Available options are: Cloud Datastore Backup, CSV, JSON (New line delimited), ORC, PARQUET (see here for details).
Component properties will change to reflect the choice made here and give options based on the specific file type.
Write Preference Select Append to Table: Append an existing table with the loaded data.
Overwrite Table: Overwrite an existing table with the loaded data.
Write if Empty: Only write loaded data if the target table is empty.
Number of Errors Allows Text The maximum number of individual parsing errors that cause the whole load to fail. Values up to this will be substituted as null values.This value defaults to 0.
Ignore Unknown Values Select Yes: Accept rows that contain values that do not match the schema. Unknown values are ignored. Note: Will ignore extra values at the end of a line for CSV files.
No: Omit any rows with invalid values.
Delimiter Text The delimiter that separates columns. The default is a Comma. A [TAB] character can be specified as "\t".
CSV Quoter Text Quote character to use to enclose records. Default (field left blank) is double-quote ("). To indicate no quote character at all, use an empty string.
Encoding Select The encoding type to use on the output data.
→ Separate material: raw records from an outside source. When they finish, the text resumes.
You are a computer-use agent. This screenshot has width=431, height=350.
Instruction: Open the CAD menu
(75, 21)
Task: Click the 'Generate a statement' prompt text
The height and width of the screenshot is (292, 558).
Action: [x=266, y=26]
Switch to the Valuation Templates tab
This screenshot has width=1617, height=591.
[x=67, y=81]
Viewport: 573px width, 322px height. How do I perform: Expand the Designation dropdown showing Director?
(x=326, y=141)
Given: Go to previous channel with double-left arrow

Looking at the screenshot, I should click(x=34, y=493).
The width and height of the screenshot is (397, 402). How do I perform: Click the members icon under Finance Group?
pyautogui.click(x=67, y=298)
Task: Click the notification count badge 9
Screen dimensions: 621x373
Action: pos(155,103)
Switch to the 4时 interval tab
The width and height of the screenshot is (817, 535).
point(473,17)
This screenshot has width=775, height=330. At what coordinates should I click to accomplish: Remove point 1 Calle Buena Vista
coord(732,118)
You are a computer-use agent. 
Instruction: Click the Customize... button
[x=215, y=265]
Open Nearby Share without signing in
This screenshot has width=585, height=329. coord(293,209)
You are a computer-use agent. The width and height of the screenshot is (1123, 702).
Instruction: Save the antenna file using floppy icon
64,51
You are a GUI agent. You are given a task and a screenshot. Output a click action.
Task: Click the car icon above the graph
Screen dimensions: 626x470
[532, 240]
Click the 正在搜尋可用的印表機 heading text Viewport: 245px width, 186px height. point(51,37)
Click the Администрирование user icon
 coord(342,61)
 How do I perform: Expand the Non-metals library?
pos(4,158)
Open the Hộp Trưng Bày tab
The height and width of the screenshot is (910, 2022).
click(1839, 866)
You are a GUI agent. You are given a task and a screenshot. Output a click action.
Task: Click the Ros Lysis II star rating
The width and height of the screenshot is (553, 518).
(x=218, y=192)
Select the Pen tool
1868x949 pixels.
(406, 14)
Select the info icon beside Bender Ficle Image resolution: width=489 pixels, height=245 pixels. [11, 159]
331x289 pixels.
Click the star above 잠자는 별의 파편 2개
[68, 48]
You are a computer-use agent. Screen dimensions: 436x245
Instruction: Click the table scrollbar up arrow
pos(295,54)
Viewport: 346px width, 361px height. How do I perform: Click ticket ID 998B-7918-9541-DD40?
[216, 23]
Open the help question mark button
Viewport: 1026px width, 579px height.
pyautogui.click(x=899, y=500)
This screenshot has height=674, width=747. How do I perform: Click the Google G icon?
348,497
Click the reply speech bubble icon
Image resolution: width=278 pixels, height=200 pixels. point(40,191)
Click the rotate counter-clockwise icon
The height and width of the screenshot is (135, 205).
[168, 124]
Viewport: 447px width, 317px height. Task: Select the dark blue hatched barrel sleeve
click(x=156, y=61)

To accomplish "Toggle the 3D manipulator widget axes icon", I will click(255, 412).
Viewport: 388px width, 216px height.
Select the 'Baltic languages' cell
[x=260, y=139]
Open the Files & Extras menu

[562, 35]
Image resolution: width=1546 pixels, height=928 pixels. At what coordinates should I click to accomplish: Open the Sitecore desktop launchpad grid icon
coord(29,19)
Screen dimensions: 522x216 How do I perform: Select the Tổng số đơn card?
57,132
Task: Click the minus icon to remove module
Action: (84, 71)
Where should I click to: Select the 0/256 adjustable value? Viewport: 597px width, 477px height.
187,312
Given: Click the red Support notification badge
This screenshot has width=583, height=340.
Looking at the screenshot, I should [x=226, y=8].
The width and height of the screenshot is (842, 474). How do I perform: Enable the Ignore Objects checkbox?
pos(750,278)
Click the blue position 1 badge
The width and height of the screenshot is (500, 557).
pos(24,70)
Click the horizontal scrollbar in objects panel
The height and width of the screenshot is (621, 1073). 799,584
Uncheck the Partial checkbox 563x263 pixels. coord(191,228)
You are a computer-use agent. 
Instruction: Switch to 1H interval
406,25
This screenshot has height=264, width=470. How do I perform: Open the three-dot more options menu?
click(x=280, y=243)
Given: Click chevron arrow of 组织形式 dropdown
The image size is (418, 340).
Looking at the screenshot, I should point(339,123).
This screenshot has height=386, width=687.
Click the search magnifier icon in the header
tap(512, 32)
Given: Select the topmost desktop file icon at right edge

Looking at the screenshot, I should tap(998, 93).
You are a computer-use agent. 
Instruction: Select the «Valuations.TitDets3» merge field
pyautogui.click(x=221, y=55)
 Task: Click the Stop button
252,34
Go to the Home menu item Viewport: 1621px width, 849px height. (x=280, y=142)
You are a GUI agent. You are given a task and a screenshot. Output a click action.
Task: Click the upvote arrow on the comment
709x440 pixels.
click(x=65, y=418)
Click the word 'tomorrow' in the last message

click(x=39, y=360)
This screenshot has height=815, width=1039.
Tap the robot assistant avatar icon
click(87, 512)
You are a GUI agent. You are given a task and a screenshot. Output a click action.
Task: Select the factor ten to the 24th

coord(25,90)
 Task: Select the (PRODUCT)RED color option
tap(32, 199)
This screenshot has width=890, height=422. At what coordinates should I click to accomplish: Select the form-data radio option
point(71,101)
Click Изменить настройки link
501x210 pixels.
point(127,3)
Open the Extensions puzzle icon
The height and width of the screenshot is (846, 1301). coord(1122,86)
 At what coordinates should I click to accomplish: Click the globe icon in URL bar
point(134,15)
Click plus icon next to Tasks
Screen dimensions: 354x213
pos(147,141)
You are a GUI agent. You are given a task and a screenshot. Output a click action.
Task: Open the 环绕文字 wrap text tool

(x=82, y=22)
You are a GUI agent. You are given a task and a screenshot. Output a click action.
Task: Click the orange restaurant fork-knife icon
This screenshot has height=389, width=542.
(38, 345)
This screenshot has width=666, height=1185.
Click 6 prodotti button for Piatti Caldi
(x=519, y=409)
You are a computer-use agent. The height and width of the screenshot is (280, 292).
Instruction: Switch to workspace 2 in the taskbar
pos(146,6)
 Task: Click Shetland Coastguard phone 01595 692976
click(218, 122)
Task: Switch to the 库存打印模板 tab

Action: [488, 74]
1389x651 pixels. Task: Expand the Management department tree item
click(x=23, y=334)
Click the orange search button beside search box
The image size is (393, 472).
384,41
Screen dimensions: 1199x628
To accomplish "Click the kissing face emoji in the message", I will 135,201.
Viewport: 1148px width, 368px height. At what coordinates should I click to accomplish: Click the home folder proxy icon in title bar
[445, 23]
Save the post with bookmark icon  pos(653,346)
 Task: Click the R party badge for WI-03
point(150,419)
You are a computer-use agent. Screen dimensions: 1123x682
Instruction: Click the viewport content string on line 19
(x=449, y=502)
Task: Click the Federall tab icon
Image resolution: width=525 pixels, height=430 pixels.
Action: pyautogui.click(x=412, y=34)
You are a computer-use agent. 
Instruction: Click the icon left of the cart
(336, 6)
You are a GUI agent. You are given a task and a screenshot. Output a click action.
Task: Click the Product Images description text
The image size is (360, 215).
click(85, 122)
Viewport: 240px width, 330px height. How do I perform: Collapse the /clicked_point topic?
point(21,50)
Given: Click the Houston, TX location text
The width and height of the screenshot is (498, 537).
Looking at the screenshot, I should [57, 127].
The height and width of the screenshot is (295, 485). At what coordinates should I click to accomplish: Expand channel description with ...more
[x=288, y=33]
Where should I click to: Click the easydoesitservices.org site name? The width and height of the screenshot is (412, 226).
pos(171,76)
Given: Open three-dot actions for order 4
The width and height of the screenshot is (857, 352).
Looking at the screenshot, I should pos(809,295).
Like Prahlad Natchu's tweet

This defaults to UTF-8.
Header rows to skip Text The number of rows at the top of the file to ignore - defaults to 0.
Allow Quoted Newlines Select Yes: Allow a CSV value to contain a newline character when the value is encased in quotation marks.
No: A new line character, regardless of quotations, is always considered a new row.
Allow jagged rows Select Yes: Missing values are treated as 'null' but accepted.
No: Rows with missing data are treated as bad records. Note: A bad record will count toward the 'Maximum Errors' count.


In this example, we have a table of email data that we wish to back up on a bucket for long-term storage. But we also want to create a copy of the table to transform, leaving the original in tact. One of the many ways to do this is to unload the table to a bucket using the Cloud Storage Unload component, then reload that data into a new table using the Cloud Storage Load component. The job layout is shown below.

The table data is unloaded by the Cloud Storage Unload component and a new table is created using a Create Table component. Now we can look to the Cloud Storage Load properties shown below. Many properties have been automatically set for us and we need only edit a few. It is important to mirror the details with which we unloaded the data - namely a CSV file with a header that should be ignored. We load in all available columns (note that these must be set in the Create Table component!) and point it to the 'Target Table' which will become our copied table.

The job can now be run, unloading the data and then reloading it into our new 'doc_email' table. We can use a Table Input component in a Transformation job to sample the data and confirm that the entire workflow has been as expected.